国も星も
小鳥たちが木の実をつつき、羽根を繕いあう微笑ましい光景。
マスルールはそれらを見るのがすきでした。
シンドリアの美しい森の中には、数えきれない種類の鳥たちが棲んでおり、そのような営みを眺めていると、自然と心が穏やかになるのです。
しかし、同じ鳥でも、フォカロルは違いました。
あの忌々しい魔神の戦い方は、我が王に優しくはない。幼いマスルールはそれを口にし、ましてや諌めることなどとても叶いませんでしたが、常々心に思ってはいたのです。
ああ、マスルール、おまえの部屋だったか。
窓を覆い尽くす黒いなにかが、満ちた月の煌々とした光を遮り、部屋の中に不意に闇がおちました。
大きな黒い翼は、フォカロルという魔神のちからがもたらしたそれだと、マスルールにはすぐ分かりました。シンドバッドがその魔神と融け合って様々な脅威を退けるさまを、何度も目にしていたからです。
しかし、今日はいつもとは様子が少し違いました。
羽ばたきながらマスルールの部屋の窓をくぐった彼は、翼をたたみきれぬままに落ちてしまったのです。着地するどころか、勢いに負けて床の上を転がり、木の枝が折れるような音を響かせながら、やがて止まったのです。
音は、羽根が折れて剥がれたせいでしょう。生臭い血のにおいが、部屋の中にたちこめました。
シンドバッドはしばらく横たわり、動きませんでした。うつぶせになった背中が上下していたので、生きていることは分かりました。
マスルールは寝台から降り、シンドバッドを抱き起こしました。前に見たどのときも、ちからを使い終えたら収束するはずの、忌々しいあのフォカロルの羽根は、身体の表面からしりぞこうとしません。
力を使いすぎてね、もう少しで呑まれてしまうところだった。
シンドバッドは掠れた声で、言いました。
ジャーファルさんを呼びましょう、というマスルールの提案に、シンドバッドはよわく、よわく、首を横に振ります。
やめておくれ、あいつは心配しすぎてしまうから、俺が居たたまれないのだよ。
マスルールの腕の中で、シンドバッドは何度か血を吐きました。マゴイを使いすぎるとこのような状態になるのだと、マスルールはジャーファルに教わったことがありました。
自分のマゴイを分けてあげられればよいのに、と思いましたが、マスルールにはそのような能力はありませんでした。そのことを酷く悔やみました。
殺す理由が増えてしまったんだよ。
シンドバッドは言いました。
守りたいものが増えるほど、滅ぼす理由も増えていく。
おまえたちをあいしている。
おまえのことも、とても大事におもっている。
そんな俺はきっといつか 国も 星も 滅ぼすよ。
俺はどうしようもないくらいに傲慢だから、邪魔な全てを壊してしまう。そんな王を、おまえは許すかい。
幼いマスルールには、シンドバッドは口にした言葉は難しすぎて、全てを理解することはできませんでした。

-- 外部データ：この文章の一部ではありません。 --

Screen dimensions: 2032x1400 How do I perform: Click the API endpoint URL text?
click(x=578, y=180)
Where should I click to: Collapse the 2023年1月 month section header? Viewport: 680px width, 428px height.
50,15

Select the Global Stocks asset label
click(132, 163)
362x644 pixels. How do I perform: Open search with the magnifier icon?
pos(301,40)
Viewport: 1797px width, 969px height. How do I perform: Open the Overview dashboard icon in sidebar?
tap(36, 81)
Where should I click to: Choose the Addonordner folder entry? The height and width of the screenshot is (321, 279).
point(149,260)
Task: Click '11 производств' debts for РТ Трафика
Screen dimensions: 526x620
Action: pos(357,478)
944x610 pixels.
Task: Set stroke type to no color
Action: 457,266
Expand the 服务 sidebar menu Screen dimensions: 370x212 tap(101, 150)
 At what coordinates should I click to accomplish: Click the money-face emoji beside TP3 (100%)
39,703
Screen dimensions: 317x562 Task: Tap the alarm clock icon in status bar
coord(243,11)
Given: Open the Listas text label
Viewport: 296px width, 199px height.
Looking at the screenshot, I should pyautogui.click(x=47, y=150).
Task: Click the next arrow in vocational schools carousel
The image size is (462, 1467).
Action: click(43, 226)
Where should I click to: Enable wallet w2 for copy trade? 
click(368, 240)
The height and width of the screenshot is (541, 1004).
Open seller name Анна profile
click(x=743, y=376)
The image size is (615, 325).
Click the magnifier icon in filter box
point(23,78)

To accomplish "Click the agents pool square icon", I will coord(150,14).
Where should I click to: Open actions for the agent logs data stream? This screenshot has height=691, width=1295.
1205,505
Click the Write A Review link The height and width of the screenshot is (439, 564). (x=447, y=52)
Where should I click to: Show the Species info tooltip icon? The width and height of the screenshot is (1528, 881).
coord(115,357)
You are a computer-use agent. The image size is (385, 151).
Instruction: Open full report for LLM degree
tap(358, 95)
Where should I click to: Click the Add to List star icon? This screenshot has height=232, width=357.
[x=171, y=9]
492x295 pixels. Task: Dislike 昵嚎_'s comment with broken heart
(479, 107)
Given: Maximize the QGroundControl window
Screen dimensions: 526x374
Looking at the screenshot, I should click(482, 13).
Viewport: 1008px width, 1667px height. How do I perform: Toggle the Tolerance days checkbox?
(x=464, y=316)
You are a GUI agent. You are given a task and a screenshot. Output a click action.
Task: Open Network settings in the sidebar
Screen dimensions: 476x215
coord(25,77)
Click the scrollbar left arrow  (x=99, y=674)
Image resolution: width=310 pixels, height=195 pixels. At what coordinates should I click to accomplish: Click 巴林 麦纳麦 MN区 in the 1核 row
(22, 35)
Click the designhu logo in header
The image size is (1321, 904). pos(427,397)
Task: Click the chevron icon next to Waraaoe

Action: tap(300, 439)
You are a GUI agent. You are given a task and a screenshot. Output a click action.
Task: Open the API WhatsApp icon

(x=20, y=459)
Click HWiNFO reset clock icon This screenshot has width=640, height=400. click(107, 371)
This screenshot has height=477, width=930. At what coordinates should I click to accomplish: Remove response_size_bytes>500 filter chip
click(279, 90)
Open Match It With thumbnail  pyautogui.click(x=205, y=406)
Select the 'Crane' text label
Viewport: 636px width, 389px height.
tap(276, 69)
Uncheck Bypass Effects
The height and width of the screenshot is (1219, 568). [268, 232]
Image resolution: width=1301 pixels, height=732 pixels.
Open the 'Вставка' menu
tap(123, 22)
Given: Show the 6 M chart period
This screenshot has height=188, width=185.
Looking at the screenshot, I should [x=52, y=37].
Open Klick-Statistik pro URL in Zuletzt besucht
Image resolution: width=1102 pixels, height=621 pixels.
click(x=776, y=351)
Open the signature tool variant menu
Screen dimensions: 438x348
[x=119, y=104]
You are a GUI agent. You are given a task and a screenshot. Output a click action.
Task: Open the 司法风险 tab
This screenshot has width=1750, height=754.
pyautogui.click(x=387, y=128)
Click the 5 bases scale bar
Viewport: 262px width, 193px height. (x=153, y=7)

彼はとても恐ろしいことを言っているのだ、ということは、うっすらと分かりました。
とてもとても恐ろしい、深淵のようなことだまでした。これが「ごうまん」という言葉のもつ意味なのかもしれません。
ああ、我が王よ。
苦しそうに目を伏せるシンドバッドを撫でながら、マスルールは口を開きました。
海も空も、美しい宝物も。空にかがやく月さえも。
俺にはどれもがあなたに劣る。俺の全てはあなたなのです。
だから俺は、あなたが仰る言葉の意味が、きっとずっと、分からないままなのでしょう。
まるで物語を読んで聞かせるように、静かな、静かな、ことばのじゅもん。シンドバッドは目を細め、そして昏々とながい、安息の眠りについたのでした。